Local artists, if they want to be able to show their work in these countries, must therefore at least self-censor themselves on all subjects (feminism, right to abortion, rights of LGBTQ+ minorities, rights of migrants) that could go against the conservative forces on which the power is based. An artist will sometimes have to pledge his loyalty to the party in power. The only two spaces available for those who refuse to submit are the street and the social networks (when access to these is not cut off by the authorities). The protest works (such as the "Gay Clown Putin", an anonymous work sporadically presented during demonstrations against power in Budapest, Moscow and elsewhere) are most often in the form of graffiti or placards exhibited on the occasion of demonstrations that are most often unauthorized.The presence of CCTV cameras and police equipped with facial recognition tools tends to make this anonymity less and less protective. The same is true for works, often drawings, presented on social networks: their authors are most often identified even when they present themselves under a pseudonym. Some artists, on the contrary, decide to act openly, choosing to use the repression against them as a platform and a means of raising awareness.

The Russian artist Youlia Tsvetkova, feminist and openly homosexual, is one of them.

 

CENSORS: RUSSIAN JUSTICE

This one has been harassed by the Russian justice system for years.

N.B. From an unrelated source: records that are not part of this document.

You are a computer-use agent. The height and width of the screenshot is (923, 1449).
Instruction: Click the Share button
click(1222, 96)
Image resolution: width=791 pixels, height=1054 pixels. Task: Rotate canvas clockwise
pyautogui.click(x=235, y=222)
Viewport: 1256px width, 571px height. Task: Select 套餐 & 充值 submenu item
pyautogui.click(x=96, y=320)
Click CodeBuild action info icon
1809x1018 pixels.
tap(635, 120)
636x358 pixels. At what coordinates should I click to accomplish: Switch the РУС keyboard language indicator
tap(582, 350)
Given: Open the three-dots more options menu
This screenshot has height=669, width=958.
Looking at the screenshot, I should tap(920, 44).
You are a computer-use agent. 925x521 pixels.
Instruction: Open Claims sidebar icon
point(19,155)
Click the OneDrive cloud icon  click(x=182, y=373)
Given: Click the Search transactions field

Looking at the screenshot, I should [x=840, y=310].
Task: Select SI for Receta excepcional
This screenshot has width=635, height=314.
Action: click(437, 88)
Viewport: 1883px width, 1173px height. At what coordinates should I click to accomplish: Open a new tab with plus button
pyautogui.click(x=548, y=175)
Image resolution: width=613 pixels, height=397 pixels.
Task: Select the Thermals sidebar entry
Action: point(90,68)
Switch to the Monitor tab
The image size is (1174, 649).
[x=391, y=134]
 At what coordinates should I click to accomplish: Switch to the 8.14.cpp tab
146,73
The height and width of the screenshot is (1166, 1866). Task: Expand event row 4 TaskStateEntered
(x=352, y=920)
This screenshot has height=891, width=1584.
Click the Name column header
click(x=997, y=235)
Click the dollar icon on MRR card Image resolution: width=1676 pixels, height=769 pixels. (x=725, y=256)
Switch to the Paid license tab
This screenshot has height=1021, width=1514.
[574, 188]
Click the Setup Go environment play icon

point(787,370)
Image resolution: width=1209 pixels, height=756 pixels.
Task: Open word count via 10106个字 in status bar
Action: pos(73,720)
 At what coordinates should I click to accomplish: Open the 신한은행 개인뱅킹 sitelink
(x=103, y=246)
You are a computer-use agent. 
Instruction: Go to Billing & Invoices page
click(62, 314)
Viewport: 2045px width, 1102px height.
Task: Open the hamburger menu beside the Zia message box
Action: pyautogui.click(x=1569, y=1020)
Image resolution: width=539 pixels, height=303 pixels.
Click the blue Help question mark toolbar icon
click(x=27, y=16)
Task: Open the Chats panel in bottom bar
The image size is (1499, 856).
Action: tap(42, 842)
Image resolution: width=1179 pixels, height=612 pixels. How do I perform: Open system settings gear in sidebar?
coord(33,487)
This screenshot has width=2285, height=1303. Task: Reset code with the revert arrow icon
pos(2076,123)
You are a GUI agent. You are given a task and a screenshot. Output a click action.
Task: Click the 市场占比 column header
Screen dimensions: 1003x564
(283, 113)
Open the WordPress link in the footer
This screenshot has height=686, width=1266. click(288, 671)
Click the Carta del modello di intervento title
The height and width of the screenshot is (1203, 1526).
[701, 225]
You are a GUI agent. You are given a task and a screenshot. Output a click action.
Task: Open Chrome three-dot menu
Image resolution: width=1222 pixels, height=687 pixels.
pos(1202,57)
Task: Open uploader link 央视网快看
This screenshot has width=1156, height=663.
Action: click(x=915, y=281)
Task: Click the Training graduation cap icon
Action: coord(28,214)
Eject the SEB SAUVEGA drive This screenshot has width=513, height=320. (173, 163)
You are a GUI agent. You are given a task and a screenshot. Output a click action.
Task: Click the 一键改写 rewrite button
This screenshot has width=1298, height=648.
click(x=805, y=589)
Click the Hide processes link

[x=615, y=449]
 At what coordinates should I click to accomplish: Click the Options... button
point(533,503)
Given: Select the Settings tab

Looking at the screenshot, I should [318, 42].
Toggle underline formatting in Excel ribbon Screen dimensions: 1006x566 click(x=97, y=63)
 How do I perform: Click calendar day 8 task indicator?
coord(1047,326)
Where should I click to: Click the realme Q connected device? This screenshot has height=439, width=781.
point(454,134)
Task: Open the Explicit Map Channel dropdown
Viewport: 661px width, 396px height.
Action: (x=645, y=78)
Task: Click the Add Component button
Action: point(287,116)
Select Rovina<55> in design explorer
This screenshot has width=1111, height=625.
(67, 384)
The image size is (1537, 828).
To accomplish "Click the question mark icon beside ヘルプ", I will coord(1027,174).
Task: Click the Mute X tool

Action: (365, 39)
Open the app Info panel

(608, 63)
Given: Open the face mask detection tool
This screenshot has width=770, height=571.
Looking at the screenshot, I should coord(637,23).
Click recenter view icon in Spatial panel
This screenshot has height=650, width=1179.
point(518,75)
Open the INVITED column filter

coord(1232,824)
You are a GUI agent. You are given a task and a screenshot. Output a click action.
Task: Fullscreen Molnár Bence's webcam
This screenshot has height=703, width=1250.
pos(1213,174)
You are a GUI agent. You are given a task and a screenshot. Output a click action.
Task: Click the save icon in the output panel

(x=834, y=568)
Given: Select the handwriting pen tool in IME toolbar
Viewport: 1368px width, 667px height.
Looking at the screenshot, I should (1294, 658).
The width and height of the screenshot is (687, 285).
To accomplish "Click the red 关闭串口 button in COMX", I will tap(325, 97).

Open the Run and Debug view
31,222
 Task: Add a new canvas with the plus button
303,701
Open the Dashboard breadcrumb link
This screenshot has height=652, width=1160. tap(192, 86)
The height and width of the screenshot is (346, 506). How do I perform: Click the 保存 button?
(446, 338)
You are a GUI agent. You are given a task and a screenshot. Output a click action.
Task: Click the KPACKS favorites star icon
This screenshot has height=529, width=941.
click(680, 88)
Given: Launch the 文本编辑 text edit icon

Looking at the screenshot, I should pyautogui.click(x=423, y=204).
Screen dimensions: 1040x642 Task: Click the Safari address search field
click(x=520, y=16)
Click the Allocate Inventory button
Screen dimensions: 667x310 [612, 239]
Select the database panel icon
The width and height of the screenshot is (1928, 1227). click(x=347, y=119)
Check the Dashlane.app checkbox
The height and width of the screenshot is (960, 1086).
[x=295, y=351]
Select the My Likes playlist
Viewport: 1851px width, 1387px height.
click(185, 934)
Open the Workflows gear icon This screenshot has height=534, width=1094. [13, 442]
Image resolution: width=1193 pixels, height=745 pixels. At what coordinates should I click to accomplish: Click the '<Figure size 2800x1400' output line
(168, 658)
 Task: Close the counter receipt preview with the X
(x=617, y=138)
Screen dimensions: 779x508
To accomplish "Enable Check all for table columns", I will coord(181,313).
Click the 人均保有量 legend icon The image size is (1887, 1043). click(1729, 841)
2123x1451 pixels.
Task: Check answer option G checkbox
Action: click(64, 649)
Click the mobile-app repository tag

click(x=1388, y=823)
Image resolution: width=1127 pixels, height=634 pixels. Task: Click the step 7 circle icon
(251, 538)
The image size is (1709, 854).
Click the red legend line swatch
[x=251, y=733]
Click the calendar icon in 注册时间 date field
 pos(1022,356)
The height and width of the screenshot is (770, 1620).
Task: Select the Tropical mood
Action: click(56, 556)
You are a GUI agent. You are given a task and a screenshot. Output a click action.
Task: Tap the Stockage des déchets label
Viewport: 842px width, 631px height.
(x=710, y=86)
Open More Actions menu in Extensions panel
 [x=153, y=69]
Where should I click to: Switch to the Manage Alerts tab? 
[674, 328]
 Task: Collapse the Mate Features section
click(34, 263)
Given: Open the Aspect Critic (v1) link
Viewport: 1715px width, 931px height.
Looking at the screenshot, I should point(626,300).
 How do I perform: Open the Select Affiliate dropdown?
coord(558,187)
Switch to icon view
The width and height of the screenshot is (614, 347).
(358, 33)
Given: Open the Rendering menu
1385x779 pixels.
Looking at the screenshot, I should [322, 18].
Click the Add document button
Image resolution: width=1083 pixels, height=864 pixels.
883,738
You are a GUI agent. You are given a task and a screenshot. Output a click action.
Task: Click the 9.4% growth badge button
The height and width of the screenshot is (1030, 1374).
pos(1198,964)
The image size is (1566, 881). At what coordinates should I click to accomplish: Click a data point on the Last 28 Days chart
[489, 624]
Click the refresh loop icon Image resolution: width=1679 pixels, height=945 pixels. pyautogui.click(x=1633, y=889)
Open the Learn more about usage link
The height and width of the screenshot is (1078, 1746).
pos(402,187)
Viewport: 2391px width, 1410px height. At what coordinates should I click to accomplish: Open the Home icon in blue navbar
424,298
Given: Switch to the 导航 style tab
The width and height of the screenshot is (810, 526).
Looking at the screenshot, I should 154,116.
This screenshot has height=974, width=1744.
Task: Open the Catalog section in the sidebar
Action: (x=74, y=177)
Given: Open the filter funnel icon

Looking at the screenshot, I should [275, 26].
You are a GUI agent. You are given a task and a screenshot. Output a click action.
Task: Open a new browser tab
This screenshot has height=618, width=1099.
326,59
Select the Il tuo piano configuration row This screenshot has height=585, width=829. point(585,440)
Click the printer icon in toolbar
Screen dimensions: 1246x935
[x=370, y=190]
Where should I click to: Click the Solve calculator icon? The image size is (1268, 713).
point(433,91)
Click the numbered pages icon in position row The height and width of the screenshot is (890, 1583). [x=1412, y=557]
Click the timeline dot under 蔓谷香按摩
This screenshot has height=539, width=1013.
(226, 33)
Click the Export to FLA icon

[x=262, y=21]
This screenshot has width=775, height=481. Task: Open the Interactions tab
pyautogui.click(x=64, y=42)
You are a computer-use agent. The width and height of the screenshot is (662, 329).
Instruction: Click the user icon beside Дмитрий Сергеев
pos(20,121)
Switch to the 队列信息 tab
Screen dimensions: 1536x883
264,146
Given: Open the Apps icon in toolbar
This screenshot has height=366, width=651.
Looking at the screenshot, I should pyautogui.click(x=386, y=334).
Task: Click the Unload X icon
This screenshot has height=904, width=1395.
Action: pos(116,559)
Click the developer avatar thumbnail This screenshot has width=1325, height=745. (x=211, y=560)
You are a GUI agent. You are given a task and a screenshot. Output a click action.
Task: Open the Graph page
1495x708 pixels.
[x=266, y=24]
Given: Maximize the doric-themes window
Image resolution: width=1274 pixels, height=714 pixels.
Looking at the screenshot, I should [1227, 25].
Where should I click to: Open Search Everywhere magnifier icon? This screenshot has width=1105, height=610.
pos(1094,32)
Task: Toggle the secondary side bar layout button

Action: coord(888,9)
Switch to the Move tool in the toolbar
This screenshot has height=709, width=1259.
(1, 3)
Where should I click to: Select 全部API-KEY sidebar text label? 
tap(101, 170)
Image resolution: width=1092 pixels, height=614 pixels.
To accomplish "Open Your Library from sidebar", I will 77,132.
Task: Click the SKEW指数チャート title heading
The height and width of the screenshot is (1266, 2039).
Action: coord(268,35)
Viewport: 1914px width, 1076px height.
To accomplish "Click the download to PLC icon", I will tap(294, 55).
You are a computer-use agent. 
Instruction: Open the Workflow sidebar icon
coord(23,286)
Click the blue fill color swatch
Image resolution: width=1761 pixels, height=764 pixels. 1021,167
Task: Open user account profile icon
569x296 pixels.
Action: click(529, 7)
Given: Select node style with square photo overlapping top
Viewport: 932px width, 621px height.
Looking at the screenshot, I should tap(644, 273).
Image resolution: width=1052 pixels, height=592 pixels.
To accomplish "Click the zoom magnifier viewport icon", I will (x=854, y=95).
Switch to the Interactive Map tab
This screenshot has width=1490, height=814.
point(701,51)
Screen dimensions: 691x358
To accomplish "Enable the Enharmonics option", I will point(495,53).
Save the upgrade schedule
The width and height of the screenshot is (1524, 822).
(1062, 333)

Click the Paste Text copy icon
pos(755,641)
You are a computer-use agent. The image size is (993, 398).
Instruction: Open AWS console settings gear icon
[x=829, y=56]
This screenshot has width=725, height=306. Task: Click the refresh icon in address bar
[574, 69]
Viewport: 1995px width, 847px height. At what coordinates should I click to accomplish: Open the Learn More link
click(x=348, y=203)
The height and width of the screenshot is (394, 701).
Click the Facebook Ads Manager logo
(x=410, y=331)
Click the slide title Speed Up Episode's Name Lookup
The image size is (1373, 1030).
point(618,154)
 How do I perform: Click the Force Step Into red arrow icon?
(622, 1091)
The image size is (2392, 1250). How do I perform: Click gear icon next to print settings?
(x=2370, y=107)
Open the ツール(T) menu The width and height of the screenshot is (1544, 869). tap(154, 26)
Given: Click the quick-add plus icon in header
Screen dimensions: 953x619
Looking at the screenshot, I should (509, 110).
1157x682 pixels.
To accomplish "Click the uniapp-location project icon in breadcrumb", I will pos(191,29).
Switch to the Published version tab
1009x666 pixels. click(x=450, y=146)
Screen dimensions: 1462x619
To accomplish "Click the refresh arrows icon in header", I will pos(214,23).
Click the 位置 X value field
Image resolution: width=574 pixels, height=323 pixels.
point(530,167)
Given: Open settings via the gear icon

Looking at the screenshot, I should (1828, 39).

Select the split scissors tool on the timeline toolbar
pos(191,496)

2019: she is questioned several times by the police and the security services for her educational, artistic and militant work, before being placed under house arrest.

In late 2019 and early 2020, she was forced to pay two fines under Russia's infamous "gay propaganda" law for some of the drawings she posted on social media.

She has since been prosecuted for producing nude drawings. If she were condemned, it would create an incredible case law, the history of art being populated by paintings and sculptures of nudes.

06/03/2022: the Ministry of Justice announces that Yulia Tsvetkova is considered by it to be a “foreign agent”. This judicial qualification entails significant legal and financial restrictions.

06/14/2022: the prosecutor's office requested three years and two months in a penal colony against the artist for production and dissemination of pornographic material.

07/15/2022: the Komsomolsk-on-Amur court acquits the artist. The travel ban is lifted. After the acquittal homophobic activists sent around 200 requests to various authorities demanding that a new case be opened against her.

07/22/2022: the prosecutor's office appealed against the acquittal. Since her acquittal in the first instance, Yulia Tsvetkova can contact people, but she chooses to refrain from communicating before the appealed jugement.

08/2022: her page on the Russian social network VKontakte is blocked.

The appeal is scheduled for September 27, then pushed back to November 22, 2022, as the prosecution attempts to flesh out an empty case. The artist faces up to six years in prison.

AC, 11/18/2022

Last twist so far before new homophobic complaints are dealt with: today, 11/22/2022, the Khabarovsk Regional Court upheld on appeal Yulia Tsvetkova's acquittal and right to rehabilitation.

11/25/2022: Yulia Tsvetkova has left Russia.